Smart speakers and smart home devices with speech recognition, hands-free communication, conference functionalities, or audio playback must be tested to the highest customer requirements in order to ensure optimal voice and audio quality. Learn how to test the different performance parameters of these systems under real-life conditions and what the challenges are.
Voice-operated smart home products are very universal devices, which provide a variety of different functionalities to the user. They are intended to pick up the talker’s voice, to provide adequate speech recognition of natural language, and initiate the desired actions intended by the user.
Smart home devices can be used to order services and to control other smart or Internet of Things (IoT) devices in the home. In both scenarios speech recognition must be seamless, independent of home and background noise situations. An appropriate dialog system at the back end is required to provide dialog capabilities, enabling a human-like conversation in case more complicated tasks have to be executed.
Smart home devices can also be used for audio or audio/video playback. Either the built-in loudspeaker or (wireless) connections to other devices enable the playback of all types of music and video. Again, the audio playback functionality needs to work up to the user’s expectation in different types of environments.
Besides speech recognition and audio playback, smart home devices can be used for communication. The communication may be either between humans and machines involving dialog systems at the back end or natural human-to-human communication using smart home devices at both ends of a connection. In this operational mode, smart home devices are used like classic conference or handsfree systems. With professional conference systems, the device has to work at different locations in rooms within a broad range of reverberation times and a huge variety of background noises. Furthermore, the talker’s and the listener’s distance to the device may vary substantially more than in classic conference systems.
As a consequence, to sufficiently test and validate the performance of smart home devices, a variety of tests and simulations are required. This article describes methodologies of how to conduct such types of tests efficiently and in a highly automated manner. These tests include the simulation of various types of rooms (room simulation), of various types of background noise scenarios, and of various types of talkers and interfering talkers at different positions.
An Adverse Environment for Smart Devices
When it comes to speech recognition, speech communication, and audio presentation, the home and every similar environment where smart devices are used exposes the devices to a highly varying environment from the acoustic and audio point of view. Speech recognition typically benefits from a good signal-to-noise ratio (SNR) and from a mostly non-reverberant speech. In a similar way, speech communication in sending direction benefits from the same properties.
However, smart home devices may be placed at any location in the home environment — regardless of suitable positions from the acoustical point of view. The distance between talker and the device may range from centimeters up to meters. The talker himself is moving. Interfering talkers as well as background noise generated by sound sources in the room and outside the room may impact the system performance. This may be kitchen noise, living room noise, children playing and shouting, or street noises. In addition, reverberation is added to the speech signal. The farther away the talker is, the more reverberant his speech will get. The amount of reverberation depends on the position of the device and it depends on acoustic treating of the rooms used. Furthermore, various talkers may be in the room simultaneously.

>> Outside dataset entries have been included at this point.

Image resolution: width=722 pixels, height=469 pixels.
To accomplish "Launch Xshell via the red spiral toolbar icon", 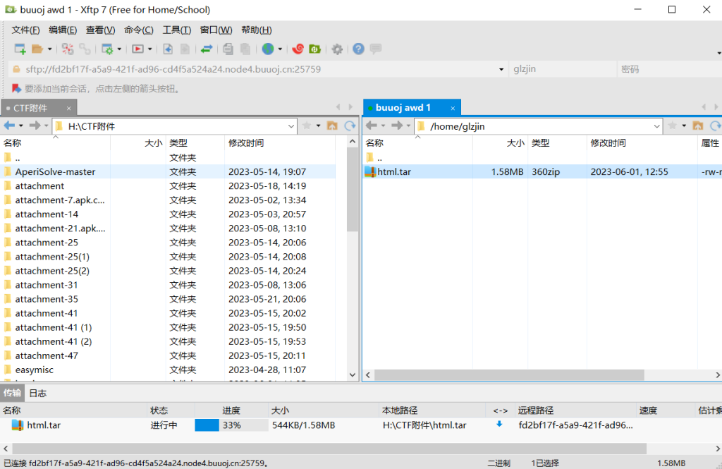I will click(x=299, y=49).
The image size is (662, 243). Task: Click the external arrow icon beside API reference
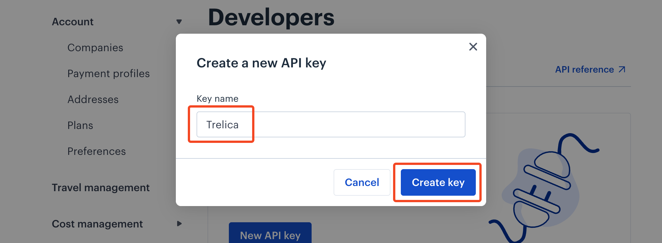[x=622, y=69]
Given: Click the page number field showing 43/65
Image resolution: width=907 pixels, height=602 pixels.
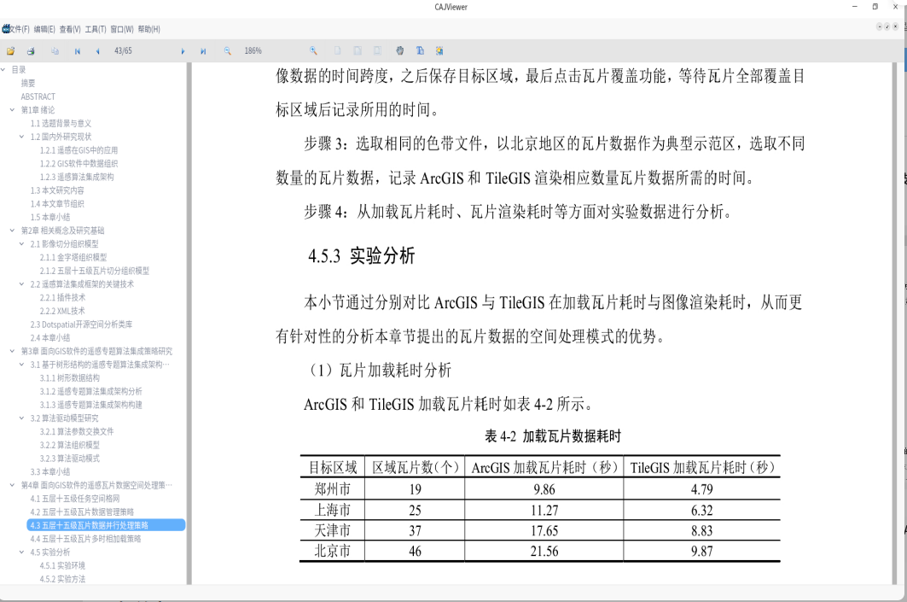Looking at the screenshot, I should point(123,51).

For speech recognition, it is important to be able to focus on one of the talkers who initiated the commands to the smart home device. The system should not react to interfering talkers. Differently, in communication mode it may be desired to simultaneously transmit the speech signals of various talkers in a conference call. The smart home device must be capable of intelligently recognizing all those different scenarios and adjusting its signal processing capabilities accordingly. As a consequence, tests have to take into account all the different situations, the different environments, and the different user expectations.
The Laboratory Setup
The huge amount of different scenarios, rooms, and situations requires various and realistic test setups. The only efficient way of setting up such tests is to simulate the user environment appropriately in a lab. This mainly requires:
• Realistic background noise simulation of prerecorded background noise scenarios
• Realistic simulation of the acoustic room properties, which mainly should simulate the correct reverberation and reflection patterns discovered in different rooms at various locations of the smart home device
• Reproducibility of the setups in different labs
Furthermore, testing must take into account the space and budget restrictions typically found in companies and test labs. Therefore, special rooms with variable acoustics are not a generally working solution. Simulation technics exist that allow the background noise as well room simulation with a limited effort but still with a high degree of realism.

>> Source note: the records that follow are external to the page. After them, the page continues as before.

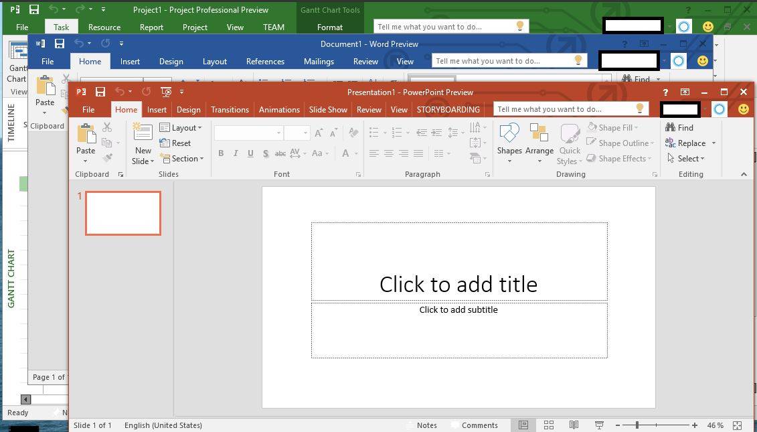This screenshot has width=757, height=432.
Task: Switch to Slide Sorter view
Action: pos(549,425)
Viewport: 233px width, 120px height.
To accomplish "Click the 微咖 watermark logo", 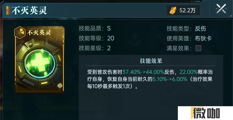I will pyautogui.click(x=205, y=113).

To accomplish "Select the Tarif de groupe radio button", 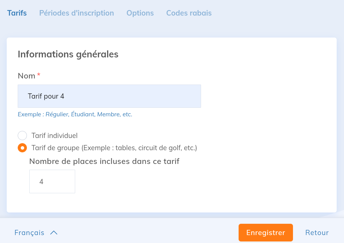I will 22,148.
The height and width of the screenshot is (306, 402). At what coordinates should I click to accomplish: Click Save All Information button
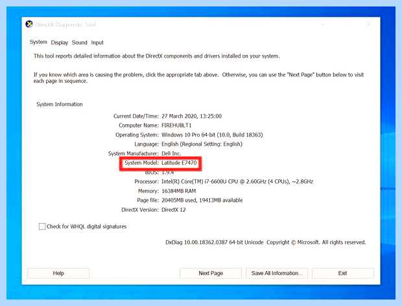click(x=277, y=273)
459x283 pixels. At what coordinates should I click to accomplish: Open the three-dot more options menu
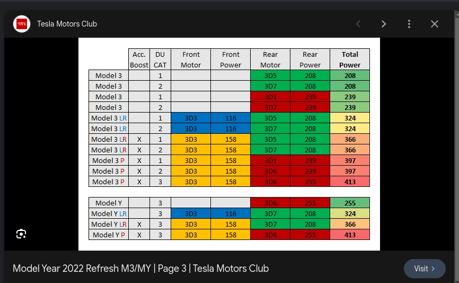(x=409, y=24)
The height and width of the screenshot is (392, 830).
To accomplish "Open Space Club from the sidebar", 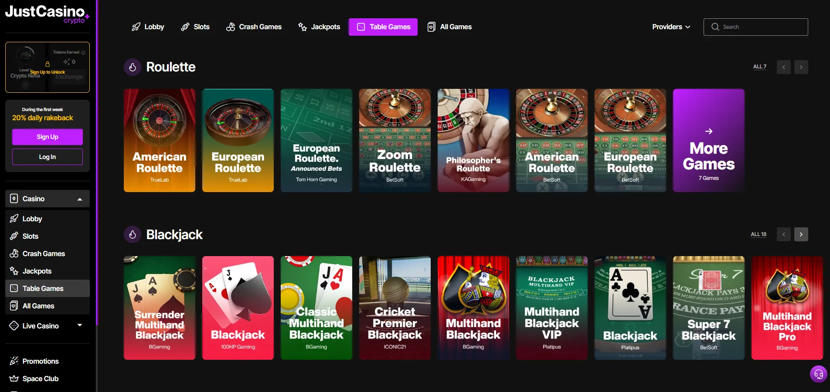I will click(14, 378).
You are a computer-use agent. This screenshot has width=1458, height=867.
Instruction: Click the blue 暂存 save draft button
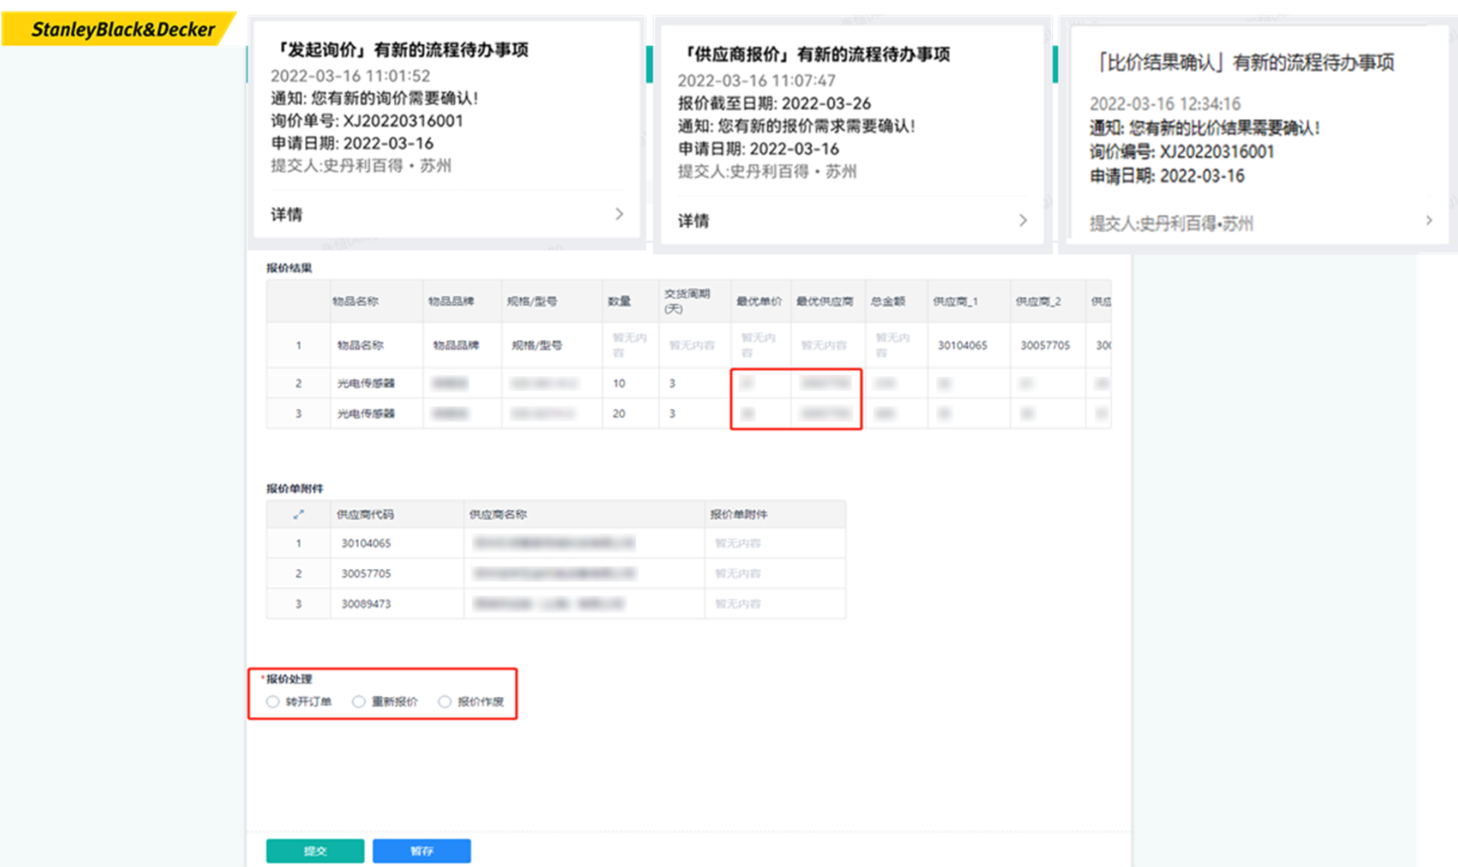pos(421,851)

The setups applied are described in the European Telecommunications Standards Institute (ETSI) standards TS 103 224  and TS 103 557 (draft) . The general setup used in a laboratory environment for both background noise and reverberation simulation is shown in Figure 1.

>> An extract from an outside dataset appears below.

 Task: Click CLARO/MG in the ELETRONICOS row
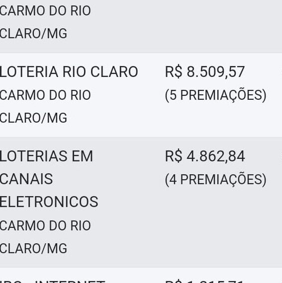pyautogui.click(x=33, y=248)

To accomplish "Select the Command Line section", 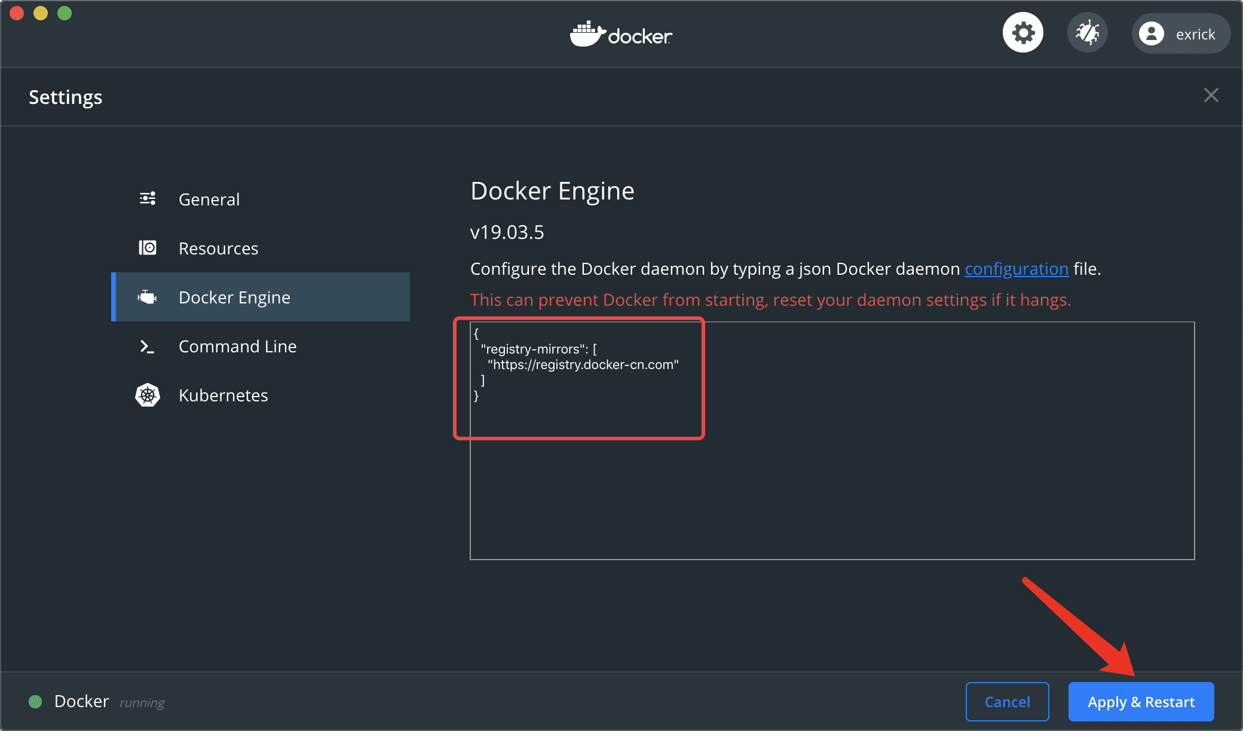I will [237, 346].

An eight-loudspeaker setup for generating background noise and reverberation is part of the reproduction system. Background noise and reverberation have to be simulated correctly at the position of the smart home device in the lab. A microphone array positioned close to the device to be tested is used to calibrate the reproduction systems in advance of the tests. The calibration allows correctly reproducing any pre-recorded real sound field at the position of the device under test (DUT).
Background noise as well as room reverberation can be recorded in real rooms. For the recordings, the same microphone array, which was later used for equalization and calibration of the sound field in the laboratory, is used. This method provides several advantages:
• By using the microphone array various background noises can be recorded in various situations, stored and made available to all test labs. The background noises used in the test labs are identical and can be reproduced in various labs with almost the same high degree of accuracy.
• In the same way room impulse responses can be recorded at the microphone positions in realistic rooms at various positions. Like background noises, impulse responses of realistic rooms can be used in test labs in an identical way.
• The methods do not require a completely anechoic chamber as laid out in the ETSI standards (, ). Acoustically treated, quiet rooms found in almost every laboratory can be used to reproduce the sound field of background noises as well as the reverberation.
• The background noises can be reproduced physically correct (with magnitude end phase) up to 3 kHz and with correct magnitude up to 20 kHz in the area of the smart home device to be tested.
• The accuracy of reverberation simulation is in a similar range as for background noise.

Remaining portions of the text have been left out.